_Record extracts:_
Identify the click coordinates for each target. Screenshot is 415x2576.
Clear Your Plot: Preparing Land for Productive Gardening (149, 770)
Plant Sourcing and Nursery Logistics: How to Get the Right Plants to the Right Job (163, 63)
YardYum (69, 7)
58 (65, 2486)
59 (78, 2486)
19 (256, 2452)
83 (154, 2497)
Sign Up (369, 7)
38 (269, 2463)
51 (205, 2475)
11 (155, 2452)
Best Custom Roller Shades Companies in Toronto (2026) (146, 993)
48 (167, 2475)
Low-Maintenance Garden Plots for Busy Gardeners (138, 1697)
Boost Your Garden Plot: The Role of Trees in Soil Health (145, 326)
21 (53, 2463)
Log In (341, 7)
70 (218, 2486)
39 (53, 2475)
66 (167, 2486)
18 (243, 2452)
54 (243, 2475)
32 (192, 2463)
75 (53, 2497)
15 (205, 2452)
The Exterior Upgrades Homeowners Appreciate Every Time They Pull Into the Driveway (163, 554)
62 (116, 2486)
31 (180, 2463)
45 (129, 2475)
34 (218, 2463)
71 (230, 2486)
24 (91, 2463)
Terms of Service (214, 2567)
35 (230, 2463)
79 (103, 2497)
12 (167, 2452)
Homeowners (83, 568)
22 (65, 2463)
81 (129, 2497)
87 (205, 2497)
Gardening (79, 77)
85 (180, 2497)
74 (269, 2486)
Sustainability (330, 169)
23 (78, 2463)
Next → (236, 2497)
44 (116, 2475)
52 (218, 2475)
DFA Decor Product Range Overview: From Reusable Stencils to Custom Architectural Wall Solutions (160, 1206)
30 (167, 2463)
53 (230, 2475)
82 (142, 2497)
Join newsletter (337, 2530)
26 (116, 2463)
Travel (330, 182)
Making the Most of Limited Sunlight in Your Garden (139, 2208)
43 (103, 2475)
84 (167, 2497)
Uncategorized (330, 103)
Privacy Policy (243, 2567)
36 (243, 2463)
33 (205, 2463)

_Work to be completed:_
The lines from the first of the entries through the line holding "Sign Up (369, 7)" are to be restated word for word, and no others.

_The completed task:_
Identify the click coordinates for each target. Screenshot is 415x2576.
Clear Your Plot: Preparing Land for Productive Gardening (149, 770)
Plant Sourcing and Nursery Logistics: How to Get the Right Plants to the Right Job (163, 63)
YardYum (69, 7)
58 (65, 2486)
59 (78, 2486)
19 (256, 2452)
83 (154, 2497)
Sign Up (369, 7)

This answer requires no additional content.